_Provided entries_
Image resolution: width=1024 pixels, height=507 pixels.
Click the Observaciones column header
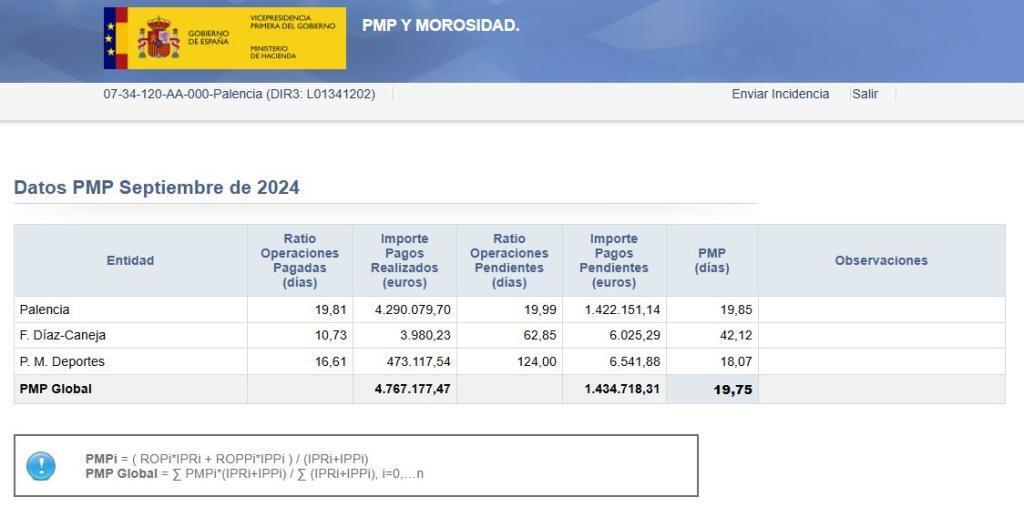click(x=881, y=261)
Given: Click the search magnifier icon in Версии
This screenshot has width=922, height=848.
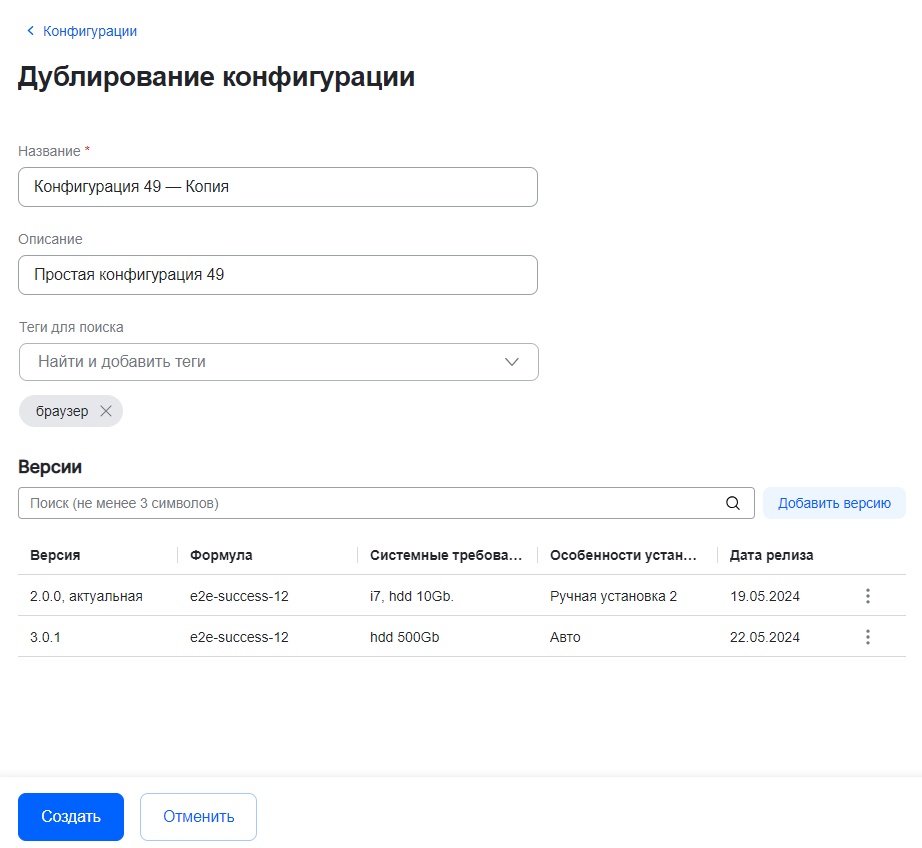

_What needs to be done_
Leave the pictures aside and print exactly, and only, the lines from the one with "Click the Observaciones column header" through the end of the data, both included.

_Response area_
Click the Observaciones column header
click(x=881, y=261)
Given: Click the search magnifier icon in Версии
This screenshot has width=922, height=848.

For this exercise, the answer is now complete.